◆ What to work on ◆
How many lines of the records hold the string "will"? Reply with the number alone.

Stored data
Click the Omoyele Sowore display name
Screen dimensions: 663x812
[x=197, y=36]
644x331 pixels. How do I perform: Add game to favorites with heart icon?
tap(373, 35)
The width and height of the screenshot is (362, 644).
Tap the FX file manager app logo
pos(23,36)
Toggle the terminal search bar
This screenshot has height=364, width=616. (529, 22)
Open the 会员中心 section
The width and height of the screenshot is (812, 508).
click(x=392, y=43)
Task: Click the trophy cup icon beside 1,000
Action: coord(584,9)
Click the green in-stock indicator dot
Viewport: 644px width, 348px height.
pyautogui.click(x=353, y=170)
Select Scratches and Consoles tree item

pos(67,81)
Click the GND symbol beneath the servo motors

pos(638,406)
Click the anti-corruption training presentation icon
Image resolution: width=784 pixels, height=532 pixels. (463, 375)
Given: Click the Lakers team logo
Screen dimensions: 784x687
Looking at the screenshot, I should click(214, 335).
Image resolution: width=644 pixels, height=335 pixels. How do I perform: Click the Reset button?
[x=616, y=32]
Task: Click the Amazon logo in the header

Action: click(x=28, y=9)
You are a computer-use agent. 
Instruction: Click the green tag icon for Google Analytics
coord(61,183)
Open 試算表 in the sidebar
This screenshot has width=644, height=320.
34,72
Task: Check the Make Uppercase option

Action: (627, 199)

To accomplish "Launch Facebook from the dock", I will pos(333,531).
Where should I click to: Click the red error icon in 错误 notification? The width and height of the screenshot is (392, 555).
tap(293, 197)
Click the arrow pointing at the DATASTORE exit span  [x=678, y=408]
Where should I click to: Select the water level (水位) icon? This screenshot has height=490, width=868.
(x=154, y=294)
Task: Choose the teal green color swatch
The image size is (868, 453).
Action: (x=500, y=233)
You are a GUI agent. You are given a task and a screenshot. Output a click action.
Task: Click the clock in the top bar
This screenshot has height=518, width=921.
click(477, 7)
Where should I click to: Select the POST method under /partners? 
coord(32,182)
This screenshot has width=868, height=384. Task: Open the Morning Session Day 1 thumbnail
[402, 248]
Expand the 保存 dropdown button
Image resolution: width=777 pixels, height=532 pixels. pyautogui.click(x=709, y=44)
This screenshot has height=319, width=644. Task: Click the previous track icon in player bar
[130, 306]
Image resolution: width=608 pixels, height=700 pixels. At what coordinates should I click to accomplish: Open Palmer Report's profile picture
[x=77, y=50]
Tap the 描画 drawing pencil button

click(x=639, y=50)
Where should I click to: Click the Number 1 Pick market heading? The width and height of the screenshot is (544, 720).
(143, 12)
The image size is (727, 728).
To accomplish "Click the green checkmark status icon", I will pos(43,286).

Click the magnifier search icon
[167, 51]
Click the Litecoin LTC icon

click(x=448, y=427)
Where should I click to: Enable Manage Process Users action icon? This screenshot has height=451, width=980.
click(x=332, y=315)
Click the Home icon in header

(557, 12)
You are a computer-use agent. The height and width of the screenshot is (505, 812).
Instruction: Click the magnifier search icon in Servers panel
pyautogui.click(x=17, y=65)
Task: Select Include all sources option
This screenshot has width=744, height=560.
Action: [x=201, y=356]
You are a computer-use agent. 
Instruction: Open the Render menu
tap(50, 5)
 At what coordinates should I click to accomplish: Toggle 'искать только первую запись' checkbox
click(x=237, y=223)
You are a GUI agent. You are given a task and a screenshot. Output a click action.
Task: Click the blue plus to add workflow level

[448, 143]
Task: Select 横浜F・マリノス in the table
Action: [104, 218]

◆ Answer ◆
2